Some of the items on the list are ridiculously naive, like "upgrade all existing buildings to make them energy efficient" - hell, if that were at all feasible NYC would already have done it.
In the
archived FAQs, they graciously admitted that the government simply hadn't given away enough money:
"Merely incentivizing the private sector doesn’t work - e.g. the tax incentives and subsidies given to wind and solar projects have been a valuable spur to growth in the US renewables industry but, even with such investment-promotion subsidies, the present level of such projects is simply inadequate to transition to a fully greenhouse gas neutral economy as quickly as needed."
Others are pure socialist crap like the one calling for cash welfare for "anyone unable or unwilling to work.",
Evidently, one of her advisors, a law professor, went on
Tucker Carlson's show and spouted off, repeatedly, that the "unwilling to work" part was a fabricated lie and she "never said anything like that."

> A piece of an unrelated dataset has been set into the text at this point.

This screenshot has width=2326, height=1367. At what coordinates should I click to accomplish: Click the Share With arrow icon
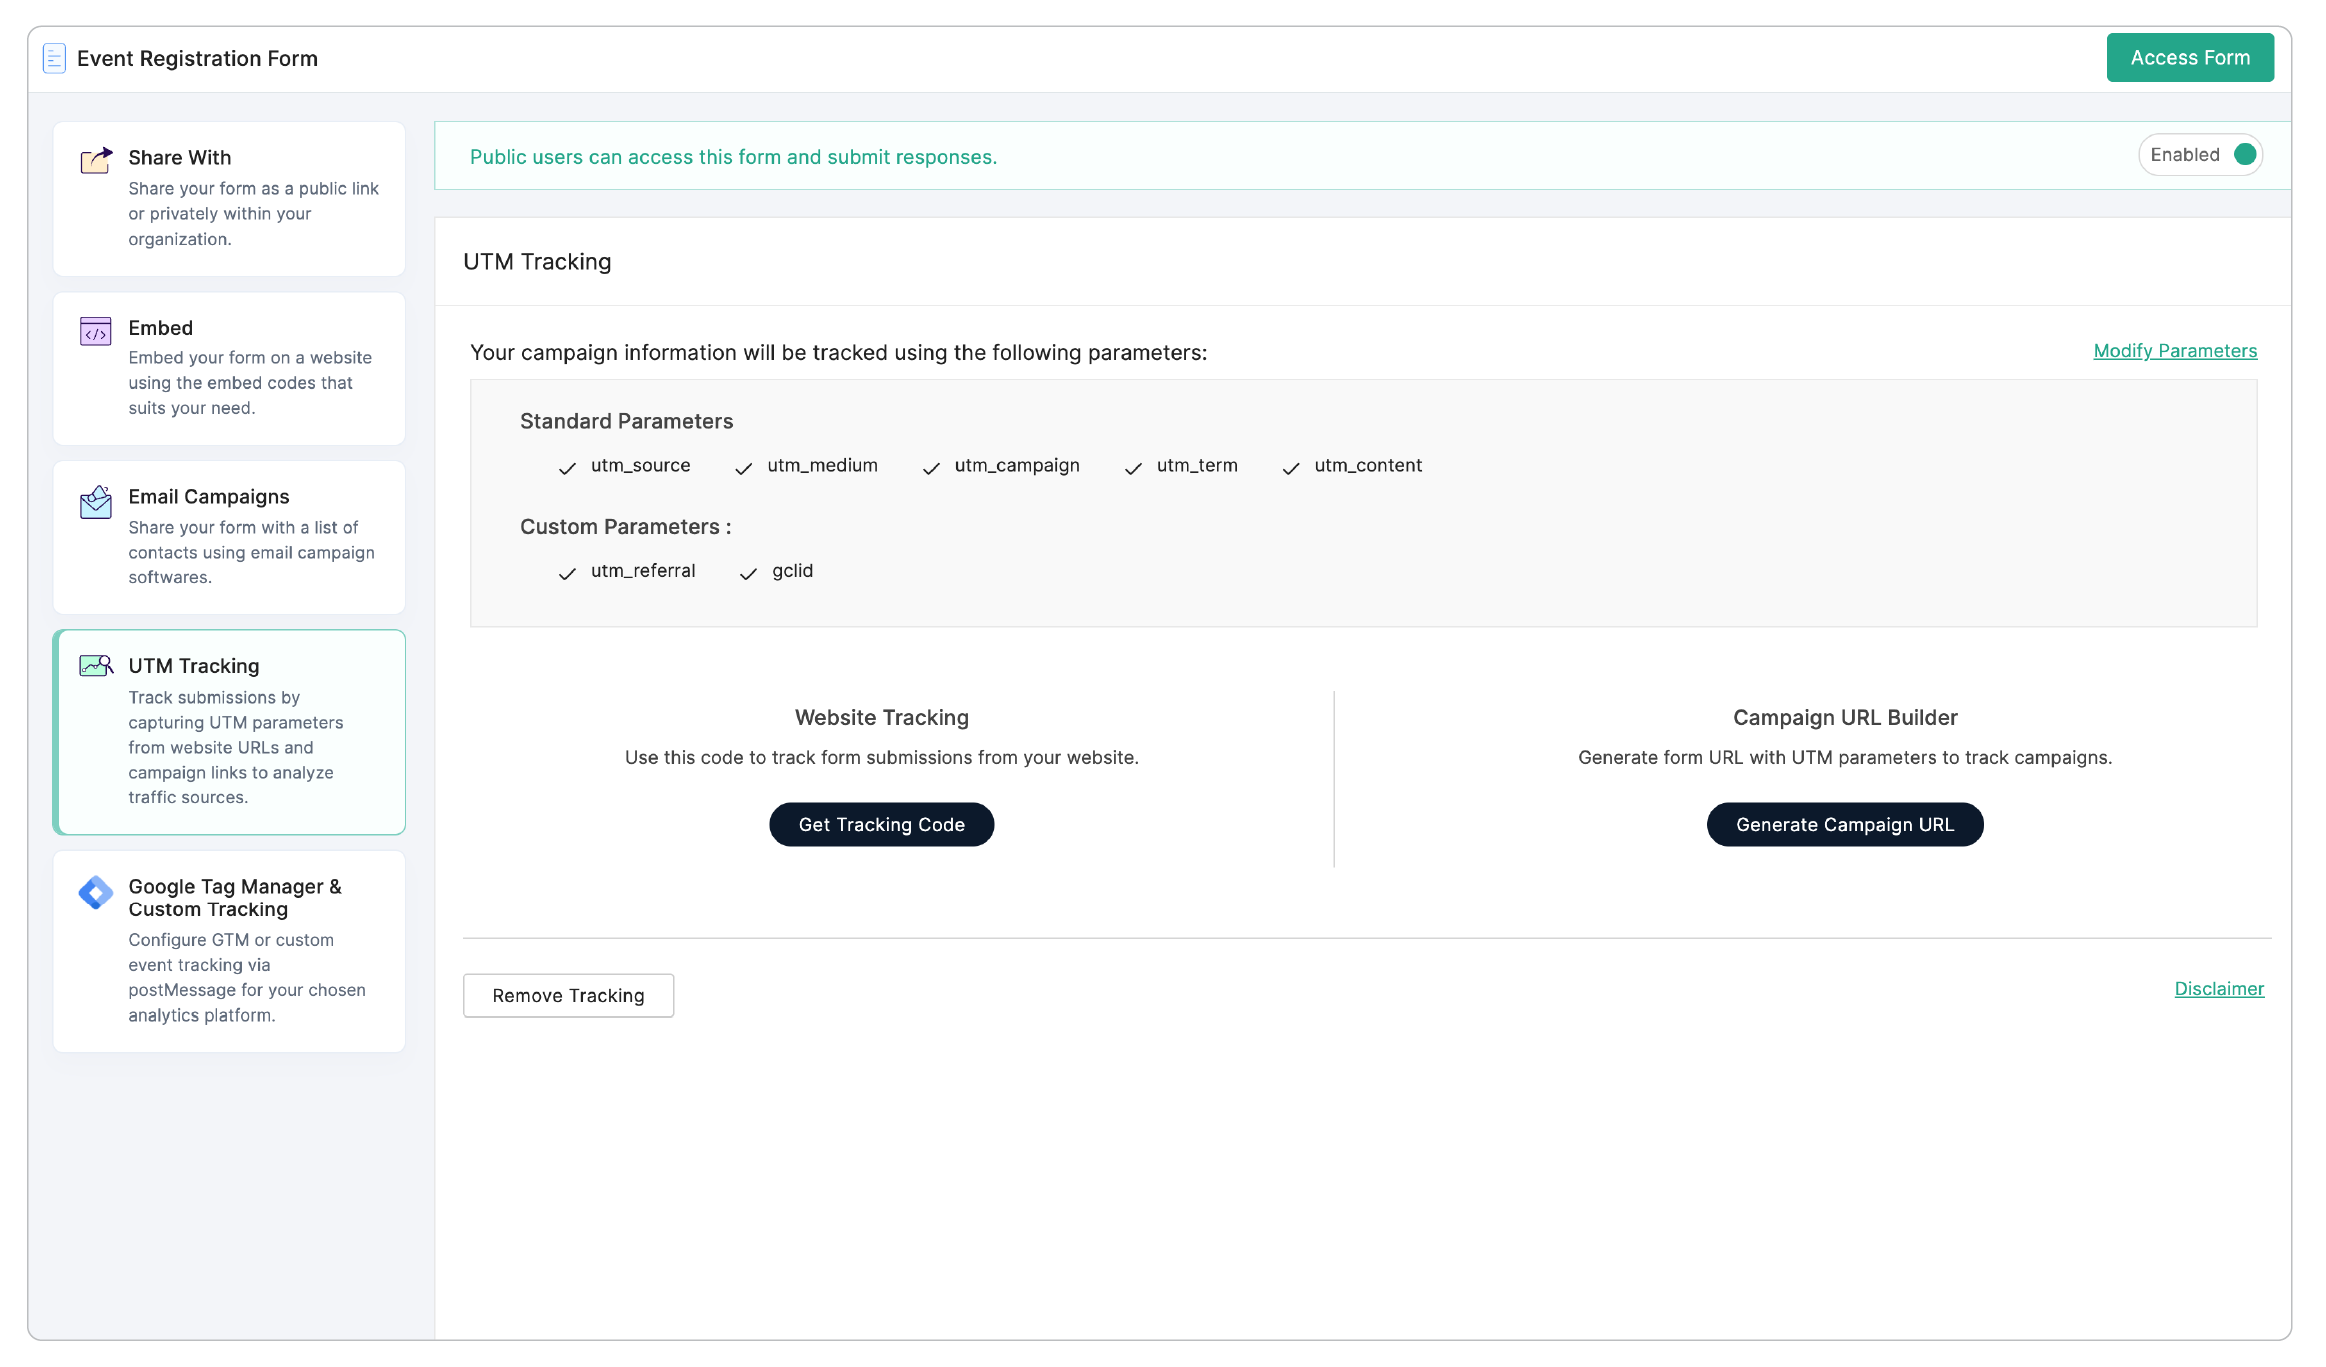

Later her team admitted that it was in the first draft.
"A guaranteed job for all." (Guaranteed by whom? and to do what?) and "high speed rail to make air travel non-existent" (is she not aware of the distance between the west and east coasts?) But others I could really get behind. High speed rail for mid/near distance travel, infrastructure repair, smart power grid, more sustainable/renewable energy.
As Cullen wrote, she is a MMT proponent, so they thinks the government can just borrow all the money. The adviser from the Tucker segment said that even though we're going to have a lot more money floating around because of the government spending, we're going to have a lot more goods to offset it, "if the money you're spending is resulting int he production of a great many more goods, you have no inflation problem." This isn't even internally consistent with their plan, since most of it is retrofitting things we already have that are cheaper. So you aren't getting any new goods, you're replacing ones you already have. IE, spending money on an electric car and associated infrastructure replaces a gas car and infrastructure we already have.
I'm skeptical of the ROI claims for infrastructure, like "for every $1 spent on highways, we get back $6 in productivity gains." From what I can tell, they're making assumptions such as "if a $20/hr worker can get to their job 10 minutes faster with this new highway, then we get a $3.33 increase in productivity per person per day. If 100 of their fellow workers can take the same highway, then you have $85,000 of new productivity a year."
We don't even budget enough to take care of our existing infrastructure (which I don't believe would be left to rot and decay). Just stop and think about what adding a bunch of new, higher-tech infrastructure, with its associated maintenance and replacement costs, will result in.